Perchè la Red Bull riesce a sfruttare l'assetto rake e la Ferarri no!

La Ferrari vista la settimana scorsa è stata senza ombra di dubbio la peggiore della stagione in quanto ha dimostrato pessime prestazioni sia in qualifica che in gara. 
Come abbiamo più volte ripetuto gli ingegneri Ferrari dopo il Gp di Singapore hanno abbandonato completamente lo sviluppo della F138 e stanno lavorando duramente al progetto 664 destinato alla prossima stagione.

Nonostante questo sul tracciato di Yeongam gli ingegneri hanno effettuato alcuni esperimenti per cercare di migliorare le prestazioni e massimizzare l'uso degli pneumatici con carcassa in kevlar.
Come potete vedere dalle immagini in basso è stato cambiato il setup della monoposto puntando su un assetto picchiato che viene usato da Mercedes e Red Bull già da inizio stagione. Per rake o assetto picchiato si intende un particolare assetto che tende ad avere l'avantreno molto più basso rispetto al retrotreno sia con la macchina ferma che in movimento. 
Abbassando molto l'anteriore della monoposto, si va ad aumentare anche l'angolo tra il profilo estrattore e il suolo. Quindi, è come se il profilo estrattore venisse aumentato nelle sue dimensioni. Da regolamento, il diffusore, deve avere delle dimensioni abbastanza ristrette. Per effetto Venturi una maggior potata d'aria nel diffusore significa anche un maggior carico deportante generato.

Questo tipo di assetto implica uno studio e una progettazione della monoposto apposita in quanto un eccessivo distacco del fondo vettura dal suolo implica una perdita di effettuo suolo poiché si va ad aumentare la sezione di passaggio dell'aria tra il suolo e il fondo. Questo comporta alcuni aspetti negativi come: un flusso d'aria più lento, flussi laterali che penetrano dall'esterno verso l'interno dell'estrattore comportando come risultato finale una riduzione della deportanza.

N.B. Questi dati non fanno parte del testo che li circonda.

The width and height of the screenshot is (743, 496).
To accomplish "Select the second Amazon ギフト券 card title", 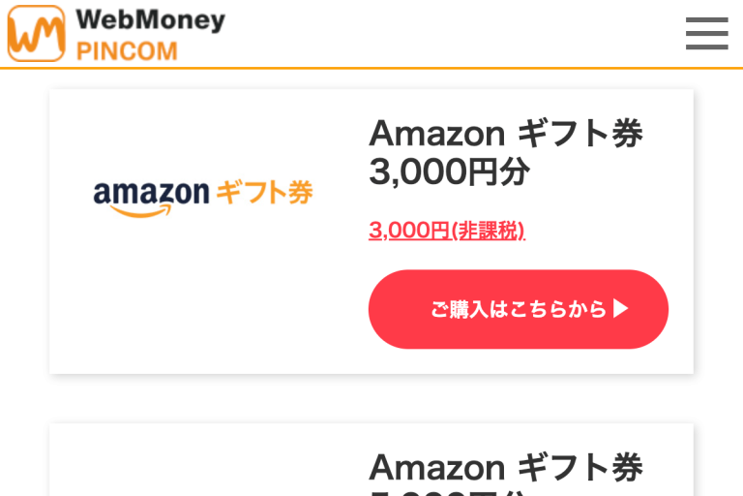I will tap(505, 467).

Per limitare questo effettuato e creare una sorta di "barriera virtuale" vengono sfruttati i gas caldi provenienti dagli scarichi, energizzando il flusso d'aria nella zona esterna del diffusore. Per questo motivo la Red Bull riesce a sfruttare al massimo questo tipo di assetto in quanto ha trovato il giusto compromesso tra soffiaggio degli scarichi e uso del diffusore. Ed è per questo motivo che Newey nelle ultime gare ha lavorato in maniera quasi maniacale sulla forma del diffusore soprattutto nella zona esterna in cui viene a crearsi la "minigonna termica" e in cui bisogna sigillare il diffusore per evitare interferenze da flussi esterni. http://www.f1analisitecnica.com/2013/10/gpcorea-cosa-serve-il-ricciolo-sul.html
Anche la Ferrari ha lavorato tantissimo sulla zona esterna del diffusore soprattutto dal Gp di Spa in avanti.
L'estrattore introdotto a partire in gara a partire dal Gp di Singapore è contraddistinto da un doppio gurney flap e da una forma arrotondata nella zona esterna. Nella zona esterna che è quella in cui dovrebbe crearsi la "minigonna termica" è stato creato un piccolo scalino per generare dei vortici in modo da ritardare gli effetti di separazione del flusso.

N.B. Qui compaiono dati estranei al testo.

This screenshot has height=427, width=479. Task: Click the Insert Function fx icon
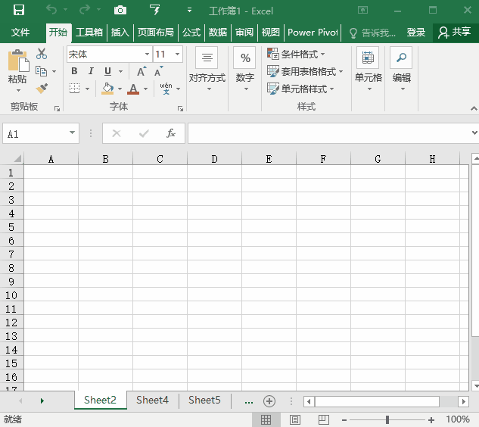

Purtroppo a causa del cattivo utilizzo degli scarichi a bulbo non riesce a "sigillare" il diffusore in quanto i gas caldi non vengono indirizzati correttamente nella zona compresa tra la ruota esterna e il diffusore. Proprio per questo il tentativo di assetto rake, utilizzato in Corea, ha dato risultati scadenti peggiorando il comportamento della vettura. Anche  Alonso intervistato dopo la gara, ha ammesso chiaramente ammesso che gli esperimenti che hanno fatto in termini di assetto sulla vettura non hanno funzionato e quindi dovranno fare qualche passo indietro per ritrovare la competitività in vista del Gp di Suzuka.